Abstract:
Objective To explore the characteristics of intestinal microflora in patients with chronic obstructive pulmonary disease (COPD) and its correlation with inflammatory indexes and pulmonary function.
Methods A total of 104 patients with COPD were selected as observation group, and 80 healthy people were selected as control group. The intestinal microflora was compared between two groups. The serum levels of high sensitive C reactive protein (hs-CRP), tumor necrosis factor-α (TNF-α) andinterleukin-6 (IL-6) were compared between two groups. The forced expiratory volume in the first second as a percentage of the expected value (FEV1%) and the ratio of forced expiratory volume in the first second to forced vital capacity (FEV1/FVC) were compared between two groups. Correlation between the characteristics of intestinal microflora and inflammatory indexes as well as pulmonary function were analyzed.
Results Compared with the control group, there was no significant change in the type of aerobic bacteria in the observation group, and the number of clostridium in the anaerobic bacteria was significantly higher than that in the control group (P < 0.05). The number of fungi in the observation group was more than that in the control group. The numbers of bifidobacteria and lactobacilli (feces) in the observation group were significantly lower than those in the control group (P < 0.05). The levels of serum hs-CRP, TNF-α and IL-6 in the observation group were significantly higher than those in the control group (P < 0.05). FEV1/FVC and FEV1% in the observation group were significantly lower than those in the control group (P < 0.05).
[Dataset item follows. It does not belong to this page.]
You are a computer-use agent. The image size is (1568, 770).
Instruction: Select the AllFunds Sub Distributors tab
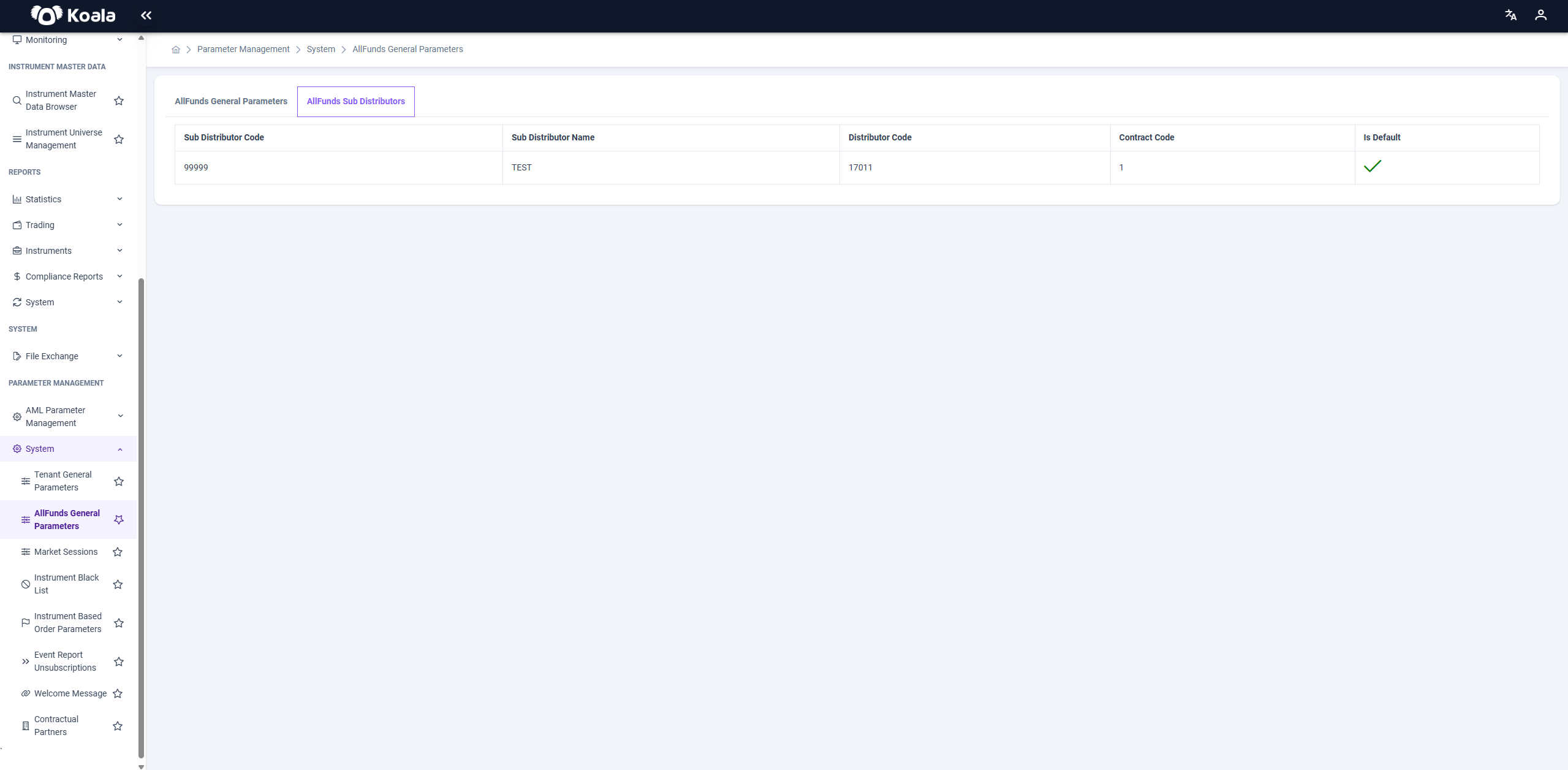[x=356, y=101]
Pearson correlation analysis showed that there were significant negative correlations between bifidobacteria and FEV1/FVC, FEV1%, hs-CRP, TNF-α, IL-6 (r=-0.524、-0.498、-0.477、-0.512、-0.508, P < 0.05), and lactobacilli was also negatively correlated with FEV1/FVC, FEV1%, hs-CRP, TNF-α, IL-6 (r=-0.576、-0.466、-0.442、-0.523、-0.439, P < 0.05).
Conclusion There is a significant negative correlation between intestinal microflora and inflammatory indexes and pulmonary function in COPD patients.